Plaque rupture with superimposed thrombosis is now considered to be the main cause of acute coronary syndrome (ACS), including unstable angina pectoris and acute myocardial infarction (MI). Matrix metalloproteinases, or MMPs, are a family of extracellular matrix degrading enzymes implicated in coronary atherosclerotic plaque destabilization and, by extension, ACS. They are expressed by macrophages, vascular smooth muscle cells, and endothelial cells in response to inflammatory stimuli. One matrix metalloproteinase in particular, MMP-3 or stromelysin-1, has garnered interest as a potential mediator of atherothrombotic disease. MMP-3 is a broad spectrum protease which is expressed in atherosclerotic plaques and is capable of cleaving several nonfibrillar extracellular matrix proteins and proteolytically activating other MMPs. Expression of MMP-3 is regulated primarily at the level of transcription, where the promoter of the gene responds to various stimuli. Functional polymorphisms in the promoter region of the human MMP-3 gene associated with higher promoter activity have been reported. More importantly, and consistent with the biologic actions of MMP-3, polymorphisms associated with higher promoter activity have been shown to predict the risk of incident MI. Such studies suggest that genetic variation in MMP-3 expression may contribute to vascular risk. However, to date, there have been no studies that have specifically examined the utility of baseline plasma MMP-3 protein levels for predicting the development of future MI. Accordingly, the objective of the present study was to investigate the prognostic utility of baseline plasma MMP-3 levels for the prediction of MI in patients with known or suspected coronary artery disease, including those with ACS, and do so in the context of well-established covariates and biomarkers known to be associated with poor outcomes and MI.
Methods
The study population and design have been described in detail elsewhere. The study database was generated at an urban Veterans Administration Medical Center and was approved by the local institutional review board. Written informed consent was obtained from all patients. All patients who were referred to the cardiac catheterization laboratory for coronary angiography at the Bronx Veterans Affairs Medical Center between January 13, 1999 and October 17, 2002 were eligible for inclusion in the database. Patients with active gastrointestinal bleeding or a hemoglobin concentration <8 gm/dl were excluded. During the period of study enrollment, a total of 523 unique and consecutive male patients underwent diagnostic coronary angiography. Of these 523 patients, 50 could not be enrolled because of an unexpected loss of key study personnel between January 29, 2001 and July 2, 2001. Of the remaining 473 patients, 84 patients were either unwilling or unable to provide informed consent. Thus, a total of 389 patients provided informed consent and constituted the final study population. Of these 389 patients, MMP-3 values were not available for 34 patients. The present study represents an analysis of both the entire cohort of 355 patients and the subpopulation of 175 patients with ACS (i.e., ST-segment elevation MI or STEMI, non–ST-segment elevation MI or NSTEMI, and unstable angina pectoris).

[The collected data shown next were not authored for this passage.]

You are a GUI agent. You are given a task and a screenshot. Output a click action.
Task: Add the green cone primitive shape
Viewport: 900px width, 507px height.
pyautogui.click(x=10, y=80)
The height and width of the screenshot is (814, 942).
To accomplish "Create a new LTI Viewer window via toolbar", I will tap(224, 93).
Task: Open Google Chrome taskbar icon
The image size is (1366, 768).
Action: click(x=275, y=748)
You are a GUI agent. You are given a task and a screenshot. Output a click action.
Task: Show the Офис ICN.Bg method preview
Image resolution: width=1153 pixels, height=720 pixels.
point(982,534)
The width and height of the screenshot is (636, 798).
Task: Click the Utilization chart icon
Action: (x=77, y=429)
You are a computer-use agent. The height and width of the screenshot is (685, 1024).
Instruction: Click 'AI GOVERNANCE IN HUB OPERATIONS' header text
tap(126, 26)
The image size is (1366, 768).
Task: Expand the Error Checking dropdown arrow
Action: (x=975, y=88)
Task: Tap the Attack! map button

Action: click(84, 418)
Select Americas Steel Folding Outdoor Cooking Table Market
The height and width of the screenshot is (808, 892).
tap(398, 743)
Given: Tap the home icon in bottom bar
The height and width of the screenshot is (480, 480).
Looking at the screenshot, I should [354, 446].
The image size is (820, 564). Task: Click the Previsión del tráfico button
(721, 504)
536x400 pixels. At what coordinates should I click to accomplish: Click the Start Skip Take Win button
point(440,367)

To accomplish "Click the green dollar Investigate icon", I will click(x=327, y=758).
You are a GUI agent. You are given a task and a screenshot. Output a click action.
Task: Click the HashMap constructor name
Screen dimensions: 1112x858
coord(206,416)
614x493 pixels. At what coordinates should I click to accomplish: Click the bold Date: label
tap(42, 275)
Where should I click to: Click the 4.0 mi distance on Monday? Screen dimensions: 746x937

Fasting whole blood was obtained from all patients at the time of angiography before injection of contrast. The whole blood was centrifuged (4 g ) for 10 minutes at 4°C, the plasma aliquoted into 1.5 ml vials and then stored at −70°C for subsequent analysis. The samples were thawed only once when ready for analysis. Commercially available kits were used to measure the plasma levels of high-sensitivity C-reactive protein (hs-CRP; Life Diagnostics, West Chester, Pennsylvania), N-terminal-pro–B-type natriuretic peptide (NT-proBNP; Diagnostic Automation, Calabasas, California), myeloperoxidase (MPO; Assay Designs, Ann Arbor, Michigan), and MMP-3 (R & D Systems, Minneapolis, Minnesota). For the MMP-3 assay, the sensitivity was 0.04 ng/ml, the range was 0.1 to 10 ng/ml and the intraassay and interassay coefficients of variation were 6.3% and 5.2%, respectively.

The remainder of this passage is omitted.